The State Bar operates 16 major programs. These programs address different aspects of its mission, such as investigating and prosecuting attorneys for rules violations, administering the California bar exam, and promoting diversity and inclusion in the legal system. In addition to its 16 major programs, the State Bar also has 10 administrative offices that provide support to all State Bar activities.

Although the State Bar will need a mandatory fee increase in 2024, it can minimize this increase and other future increases by raising other fees it charges for providing certain services to fully cover the associated costs and updating other out-of-date fees.

The State Bar is considering whether some programs serve a public protection function that supersedes the need for them to be self-sufficient, meaning that it may decide not to raise all of these fees. In particular, according to the chief financial officer (CFO), the State Bar believes that increasing fees for its Mandatory Fee Arbitration program and Lawyer Referral Service program (both service fees) could result in the public using these programs less.

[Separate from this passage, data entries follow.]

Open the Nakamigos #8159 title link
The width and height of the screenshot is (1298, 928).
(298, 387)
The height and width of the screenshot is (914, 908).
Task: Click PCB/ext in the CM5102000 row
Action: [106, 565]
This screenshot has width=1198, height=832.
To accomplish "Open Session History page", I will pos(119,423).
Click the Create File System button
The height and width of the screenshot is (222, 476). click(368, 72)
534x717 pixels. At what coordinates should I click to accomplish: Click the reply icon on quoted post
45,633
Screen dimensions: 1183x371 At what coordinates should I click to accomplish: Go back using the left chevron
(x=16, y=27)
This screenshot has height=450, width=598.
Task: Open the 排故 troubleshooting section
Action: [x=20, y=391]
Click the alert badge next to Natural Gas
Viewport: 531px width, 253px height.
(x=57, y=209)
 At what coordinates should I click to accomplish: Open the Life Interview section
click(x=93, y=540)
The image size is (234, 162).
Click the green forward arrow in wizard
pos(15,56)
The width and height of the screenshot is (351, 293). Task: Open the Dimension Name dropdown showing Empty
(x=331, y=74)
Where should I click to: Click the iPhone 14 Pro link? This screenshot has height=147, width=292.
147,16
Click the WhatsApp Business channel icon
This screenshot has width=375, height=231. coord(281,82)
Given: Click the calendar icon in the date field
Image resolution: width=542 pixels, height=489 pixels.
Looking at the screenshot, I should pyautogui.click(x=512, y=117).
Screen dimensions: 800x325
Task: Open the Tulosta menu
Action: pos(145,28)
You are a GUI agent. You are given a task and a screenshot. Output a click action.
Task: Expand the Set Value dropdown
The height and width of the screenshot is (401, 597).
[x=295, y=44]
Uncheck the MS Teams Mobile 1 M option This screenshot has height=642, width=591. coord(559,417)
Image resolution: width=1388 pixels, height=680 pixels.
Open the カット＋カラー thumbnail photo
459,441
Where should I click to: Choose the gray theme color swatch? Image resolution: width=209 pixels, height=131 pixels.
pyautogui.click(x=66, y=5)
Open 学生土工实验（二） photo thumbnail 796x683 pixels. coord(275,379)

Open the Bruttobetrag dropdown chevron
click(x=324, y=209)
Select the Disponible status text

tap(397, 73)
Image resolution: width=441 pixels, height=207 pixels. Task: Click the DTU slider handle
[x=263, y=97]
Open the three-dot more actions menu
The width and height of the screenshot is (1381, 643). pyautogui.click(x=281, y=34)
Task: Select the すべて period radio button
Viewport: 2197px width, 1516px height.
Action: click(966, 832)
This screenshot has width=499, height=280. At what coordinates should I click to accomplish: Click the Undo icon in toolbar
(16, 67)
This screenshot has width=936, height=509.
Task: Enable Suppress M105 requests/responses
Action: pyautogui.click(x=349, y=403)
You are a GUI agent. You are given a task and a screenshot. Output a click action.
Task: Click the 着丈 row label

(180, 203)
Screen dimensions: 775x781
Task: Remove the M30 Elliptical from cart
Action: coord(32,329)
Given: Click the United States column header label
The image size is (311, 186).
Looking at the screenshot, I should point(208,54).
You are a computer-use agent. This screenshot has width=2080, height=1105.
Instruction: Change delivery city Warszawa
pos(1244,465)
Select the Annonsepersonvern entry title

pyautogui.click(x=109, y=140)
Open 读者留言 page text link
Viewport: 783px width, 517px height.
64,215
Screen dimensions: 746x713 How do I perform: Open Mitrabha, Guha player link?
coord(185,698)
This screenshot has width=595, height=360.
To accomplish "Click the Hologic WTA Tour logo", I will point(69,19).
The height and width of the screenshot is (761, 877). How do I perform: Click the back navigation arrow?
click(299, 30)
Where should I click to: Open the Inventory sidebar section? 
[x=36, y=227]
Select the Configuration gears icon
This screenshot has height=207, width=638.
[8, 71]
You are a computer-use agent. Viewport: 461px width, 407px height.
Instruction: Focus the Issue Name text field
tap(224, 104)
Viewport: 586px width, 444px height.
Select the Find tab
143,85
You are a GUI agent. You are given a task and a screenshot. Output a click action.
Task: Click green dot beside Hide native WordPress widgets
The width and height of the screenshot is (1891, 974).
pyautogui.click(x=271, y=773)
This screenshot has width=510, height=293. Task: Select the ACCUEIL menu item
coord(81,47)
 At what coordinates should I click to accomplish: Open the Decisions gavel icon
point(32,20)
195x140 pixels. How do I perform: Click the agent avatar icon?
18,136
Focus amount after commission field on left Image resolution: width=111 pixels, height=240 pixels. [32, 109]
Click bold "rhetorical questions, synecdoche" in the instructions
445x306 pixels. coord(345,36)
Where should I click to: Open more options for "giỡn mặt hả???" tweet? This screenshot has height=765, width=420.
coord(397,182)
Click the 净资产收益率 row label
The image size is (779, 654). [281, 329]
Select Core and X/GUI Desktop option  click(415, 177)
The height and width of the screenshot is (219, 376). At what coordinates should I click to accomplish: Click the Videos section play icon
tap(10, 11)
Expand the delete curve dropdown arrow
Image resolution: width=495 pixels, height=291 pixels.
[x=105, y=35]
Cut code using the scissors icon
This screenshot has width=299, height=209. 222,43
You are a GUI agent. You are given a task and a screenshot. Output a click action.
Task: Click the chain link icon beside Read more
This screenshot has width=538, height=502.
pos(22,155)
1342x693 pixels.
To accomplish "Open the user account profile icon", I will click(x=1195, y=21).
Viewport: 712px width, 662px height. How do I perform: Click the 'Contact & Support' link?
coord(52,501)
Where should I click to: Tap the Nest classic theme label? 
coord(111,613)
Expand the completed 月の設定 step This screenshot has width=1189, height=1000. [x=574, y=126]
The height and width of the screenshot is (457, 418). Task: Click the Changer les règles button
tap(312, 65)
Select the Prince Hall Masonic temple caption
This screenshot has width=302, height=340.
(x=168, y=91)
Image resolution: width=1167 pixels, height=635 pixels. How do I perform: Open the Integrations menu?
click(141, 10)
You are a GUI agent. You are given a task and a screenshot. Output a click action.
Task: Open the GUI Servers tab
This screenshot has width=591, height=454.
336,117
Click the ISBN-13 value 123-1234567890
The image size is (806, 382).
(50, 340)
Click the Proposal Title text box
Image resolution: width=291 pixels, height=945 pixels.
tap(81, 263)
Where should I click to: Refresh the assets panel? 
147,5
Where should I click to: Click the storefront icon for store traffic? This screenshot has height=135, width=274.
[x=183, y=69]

State Bar staff recommended changes to the LLPs program’s fees that would generate from $500,000 to more than $700,000 annually and changes to the Law Corporations program’s fees that would generate more than $300,000 annually in addition to the current fee revenues generated by the programs. The State Bar is in the process of soliciting feedback from impacted parties on the appropriate fee level for LLPs.

The State Bar owns two buildings – one in San Francisco and the other in Los Angeles. Based on recent estimates, the State Bar occupies about 60 percent of its San Francisco space and about 80 percent of its Los Angeles space. It leases out the remaining space in both buildings.

The State Bar is in the process of trying to sell its San Francisco building. If it is able to do so, it could realize significant savings, particularly given that the ownership costs for the building have increased in recent years.

In 2021 the State Bar spent nearly $5.7 million on both capital improvements and building operations for its San Francisco building, and estimates its 2022 costs were nearly $5.6 million. The State Bar projects that it could save an average of more than $4 million annually in building operating expenses alone if it sells the building.

The State Bar intends to present all of its recommended fee increases to its board in May 2023. If it is able to raise these fees, it could make improvements to these programs and to other disciplinary or regulatory programs without needing to spend mandatory licensing fee revenue to do so.

The State Bar agreed with all of the Auditor’s recommendations, but included what it referred to as additional contextual information in its response. The State Bar also indicated its willingness to work with the Legislature to implement all of the recommendations.